Bom dia, Jessica,
Boa pergunta! Vou explicar como funciona essa situação na prática.
Quando você emite uma nota fiscal de débito (ou nota de antecipação/sinal), o objetivo é documentar o recebimento antecipado de um valor que ainda será "completado" pela nota fiscal definitiva futuramente. A regra geral é que essa nota deve refletir proporcionalmente a composição do contrato.
No seu exemplo, se o contrato total de R$ 100,00 é composto por material e serviço, o ideal é que o sinal de R$ 50,00 já traga essa divisão proporcional, ou seja, R$ 25,00 de material e R$ 25,00 de serviço. Isso é importante porque material e serviço têm tratamentos fiscais diferentes, tanto no que diz respeito ao ICMS (que incide sobre mercadorias) quanto ao ISS (que incide sobre serviços). Misturar os dois sem a devida separação pode gerar inconsistências na apuração dos impostos e até questionamentos do fisco.

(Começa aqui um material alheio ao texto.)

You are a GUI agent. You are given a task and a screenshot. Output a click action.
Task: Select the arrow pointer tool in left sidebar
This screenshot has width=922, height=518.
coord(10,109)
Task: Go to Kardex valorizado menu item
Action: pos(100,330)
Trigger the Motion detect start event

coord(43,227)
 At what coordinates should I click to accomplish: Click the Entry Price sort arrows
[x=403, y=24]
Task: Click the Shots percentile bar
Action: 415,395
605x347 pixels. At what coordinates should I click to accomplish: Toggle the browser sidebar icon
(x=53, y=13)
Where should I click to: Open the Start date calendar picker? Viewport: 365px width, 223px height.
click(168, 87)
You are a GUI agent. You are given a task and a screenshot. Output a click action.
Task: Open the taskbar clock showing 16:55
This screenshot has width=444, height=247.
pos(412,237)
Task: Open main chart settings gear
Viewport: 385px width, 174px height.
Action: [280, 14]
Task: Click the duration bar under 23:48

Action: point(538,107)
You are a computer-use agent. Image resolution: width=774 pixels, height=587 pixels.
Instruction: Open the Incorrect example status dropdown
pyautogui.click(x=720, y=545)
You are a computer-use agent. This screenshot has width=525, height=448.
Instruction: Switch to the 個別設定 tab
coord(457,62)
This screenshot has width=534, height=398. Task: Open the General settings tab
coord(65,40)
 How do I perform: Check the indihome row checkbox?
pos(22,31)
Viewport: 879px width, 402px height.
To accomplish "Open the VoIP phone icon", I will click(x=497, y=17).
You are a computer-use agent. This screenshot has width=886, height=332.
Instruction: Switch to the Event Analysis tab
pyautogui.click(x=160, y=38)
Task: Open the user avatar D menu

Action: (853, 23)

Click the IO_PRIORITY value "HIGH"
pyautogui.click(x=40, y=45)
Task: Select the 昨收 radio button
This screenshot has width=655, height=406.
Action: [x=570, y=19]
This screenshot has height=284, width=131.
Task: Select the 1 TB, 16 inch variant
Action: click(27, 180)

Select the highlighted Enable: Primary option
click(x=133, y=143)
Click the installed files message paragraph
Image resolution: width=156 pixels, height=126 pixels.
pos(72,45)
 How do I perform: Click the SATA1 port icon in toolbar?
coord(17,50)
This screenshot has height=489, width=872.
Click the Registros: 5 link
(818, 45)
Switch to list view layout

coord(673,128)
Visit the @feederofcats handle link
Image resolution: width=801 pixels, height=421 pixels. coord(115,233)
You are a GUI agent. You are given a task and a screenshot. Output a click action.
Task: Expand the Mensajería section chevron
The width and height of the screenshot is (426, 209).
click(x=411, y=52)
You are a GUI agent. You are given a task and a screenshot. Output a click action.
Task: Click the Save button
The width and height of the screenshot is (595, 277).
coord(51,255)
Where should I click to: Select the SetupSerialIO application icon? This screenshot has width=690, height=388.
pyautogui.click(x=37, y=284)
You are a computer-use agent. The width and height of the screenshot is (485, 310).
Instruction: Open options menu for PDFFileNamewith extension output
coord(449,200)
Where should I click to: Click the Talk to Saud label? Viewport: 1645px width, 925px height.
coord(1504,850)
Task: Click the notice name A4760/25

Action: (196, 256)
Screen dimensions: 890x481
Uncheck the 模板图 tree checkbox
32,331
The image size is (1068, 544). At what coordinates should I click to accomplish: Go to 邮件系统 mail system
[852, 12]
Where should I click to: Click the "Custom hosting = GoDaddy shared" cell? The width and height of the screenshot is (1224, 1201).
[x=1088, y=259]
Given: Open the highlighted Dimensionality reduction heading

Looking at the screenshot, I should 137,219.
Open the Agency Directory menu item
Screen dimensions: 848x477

Agora, sobre o pagamento em si, essa é uma questão financeira e não fiscal. O cliente pode pagar o valor total do sinal em uma única transação de R$ 50,00 sem nenhum problema. A separação entre material e serviço precisa existir na nota fiscal, mas isso não obriga o cliente a fazer dois pagamentos distintos. Ele paga o sinal em uma única transferência, e a empresa é quem registra internamente e na nota a divisão correta entre as duas naturezas.
Vale também lembrar que, dependendo do município e do tipo de contrato, pode haver exigências específicas sobre como documentar esse sinal, então é sempre bom verificar a legislação local e a orientação do seu contador para garantir que o procedimento esteja alinhado com o que a sua prefeitura e a Sefaz esperam.